Fort Worth, TX the first city in the U.S. to mine bitcoin

Fort Worth, Texas, is now the first U.S. city government to extract bitcoins, and in an almost poetic devotion to the initiative, Mayor Mattie Parker oversaw the construction of a small mining farm in City Hall.

Three Bitmain Antminer S9 mining platforms will operate 24 hours a day, seven days a week in the Fort Worth City Council’s air-conditioned information technology area. The city says miners will be housed in a private network to minimize security risk.

Bitcoin works on a working test mining model, which means that miners around the world use high-powered computers to create new bitcoins and validate transactions simultaneously. The process requires professional quality equipment, some technical knowledge and a lot of electricity. That’s why the Fort Worth pilot project is just beginning, according to the mayor.

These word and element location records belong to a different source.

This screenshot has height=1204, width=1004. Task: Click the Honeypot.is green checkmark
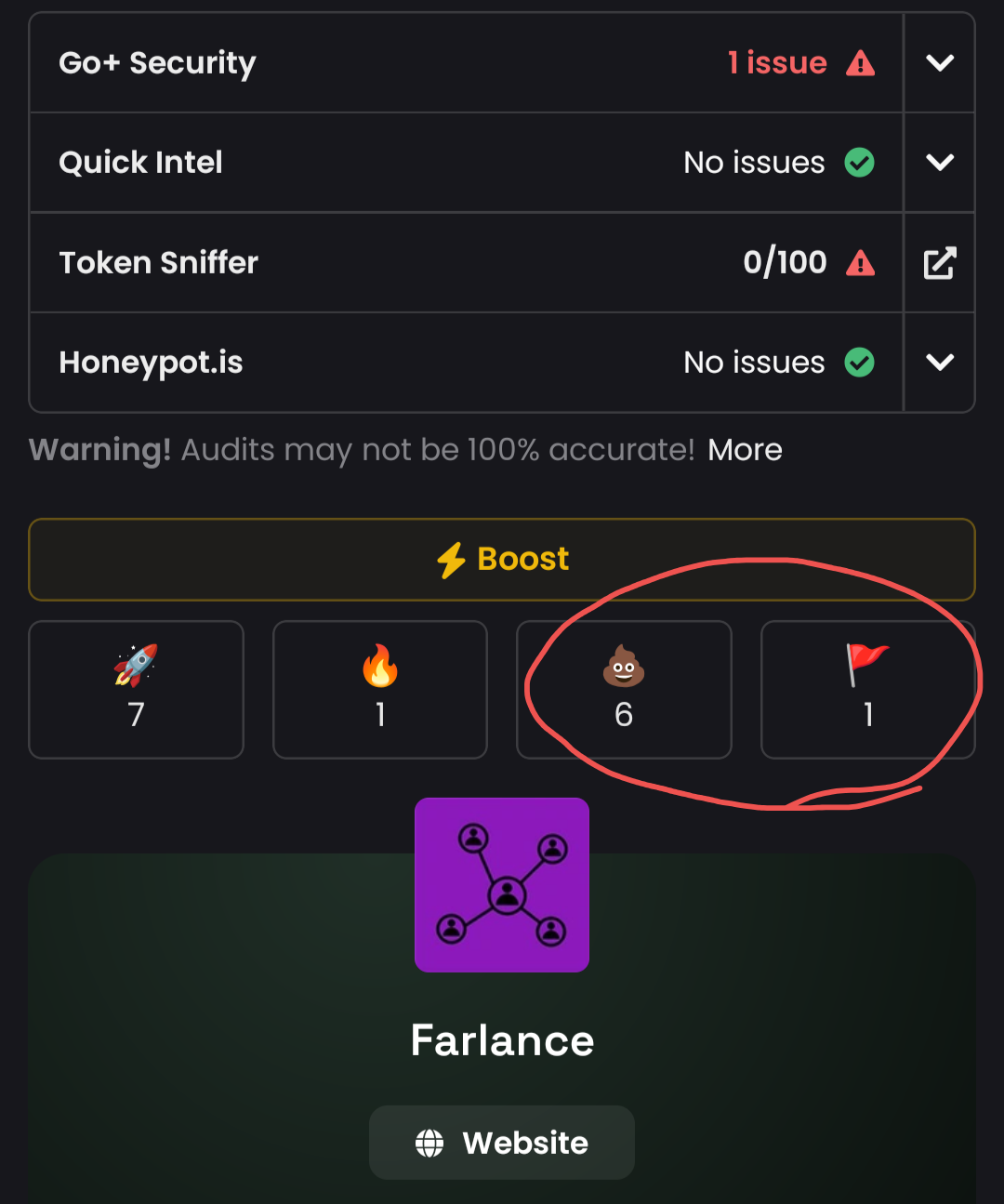(859, 363)
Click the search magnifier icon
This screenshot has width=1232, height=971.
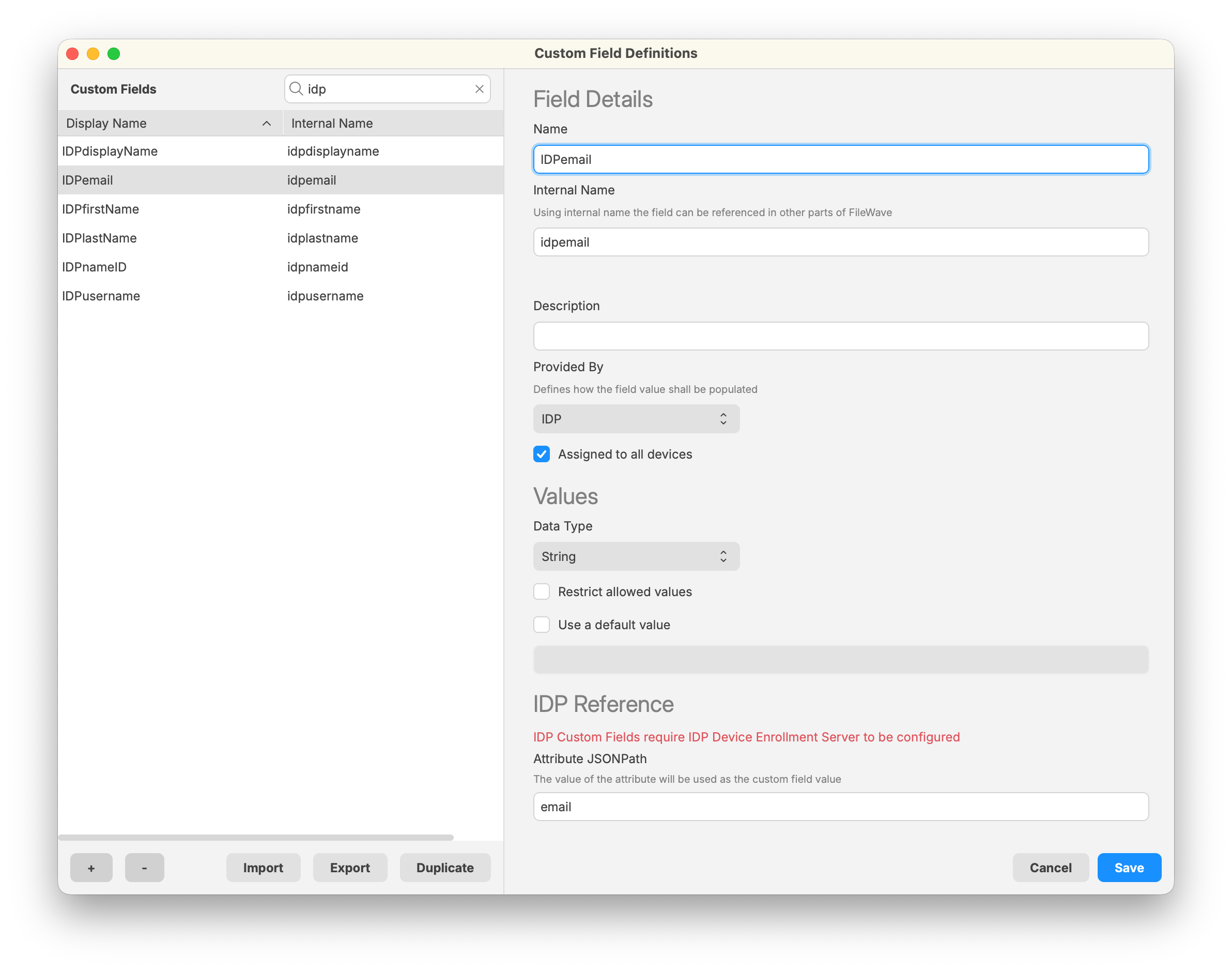(296, 89)
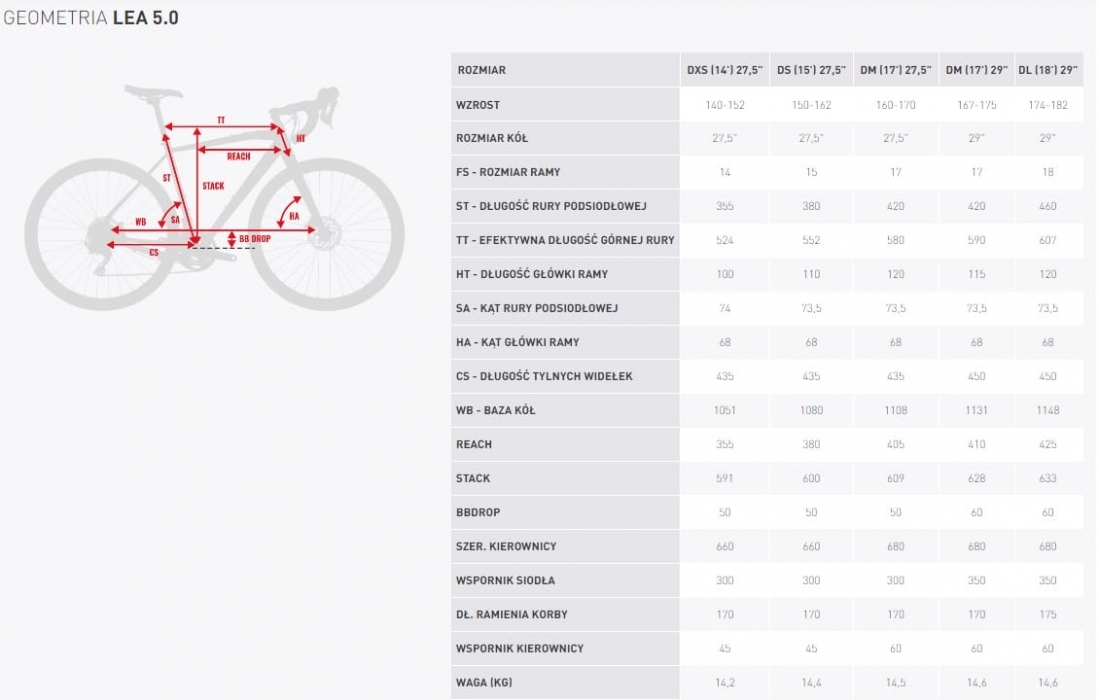The height and width of the screenshot is (700, 1099).
Task: Select the DXS (14') 27,5" column header
Action: point(725,70)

The mayor of Fort Worth breaks the city’s bitcoin mining pilot project

The Bratcher

Each of the three machines in the program will consume the same amount of energy as a home vacuum cleaner, according to city estimates. Although the mayor does not expect the three miners to be the main producers of money, the The cost of electricity needed for the program is expected to be offset by the value of the extracted bitcoin.

In addition to adding bitcoins to the city’s balance sheet, Parker, who took office last year and is the city’s first millennial mayor, believes betting on bitcoin will go a long way in putting Fort Worth on the map.

“For Fort Worth, a lot of people don’t know who we are,” Parker told CNBC.

“We want to change that conversation, and we believe that technological innovation, including cryptocurrency, is the way we’re going to do it.”

Fort Worth brand change

Building a three-device mine, even in a cryptocurrency-friendly jurisdiction like Texas, requires clearing bureaucracy.

“This is something new for any city,” Parker said. “There’s a lot of politics here that we had to jump between hoops to understand.”

To make this happen, the city has teamed up with some key partners, including the Texas Blockchain Council, which donated the three mining platforms (each worth about $ 600 each), and Luxor Technologies, a mining group, which allows a just a miner. combines its hashing power with thousands of other miners around the world to increase your chances of earning bitcoins.

Parker, who has been at work for almost a year, came up with the idea of ​​getting into bitcoin after talking to some friends in the venture capital world, who told him that 80% of venture capital is spent primarily on technology and that cryptocurrencies are in the center of that right now.

“We’re the fastest growing city in the country. There’s a lot of excitement in North Texas and Fort Worth in particular. To really maintain that energy, we have to push ourselves differently and we think cryptocurrency is a big part of our future economy.” said Parker.

After six months, Fort Worth will re-evaluate and decide whether to sink real money into building a mine.

Bitcoin mine within Fort Worth county

The Bratcher

Alex Brammer, vice president of business development at Luxor, says the Fort Worth move will strengthen the legitimacy of bitcoin as a strategic asset.

“Mayor Parker is leading by example and eliminating the risks of bitcoin mining and bitcoin treasury strategies for all other mayors in the country, and I wouldn’t be surprised to see more announcements like this in the future,” Brammer said.

Brammer also cited the possibility that governments could use bitcoin mining to help stabilize power grids in the transition to clean energy.

“In the future, bitcoin mines are likely to be located alongside industrial-scale battery storage to provide network reaffirmation services that prevent power outages and other network disruptions caused by the addition of intermittent wind and solar generation. , it would make sense for cities to start financing and building large – scale mining infrastructure themselves. “

Texas Blockchain Council President Lee Bratcher, who works with bitcoin miners across the state, is also optimistic about Fort Worth’s prospects.

“Fort Worth has the geographic proximity of miners and a solidary city leadership that make it a favorite to be the bitcoin mining capital of Texas and therefore the United States,” Bratcher said.

For now, the project is not really about profits or helping to repair Texas’ temperamental power grid. Instead, it’s about being the first to move and normalize the idea of ​​a city government mining bitcoins and putting the world’s largest cryptocurrency on its balance sheet.

“That’s out of the box for any government, right? Usually things move at a snail’s pace. And in Fort Worth, we want to do things differently and get into the room,” the mayor said.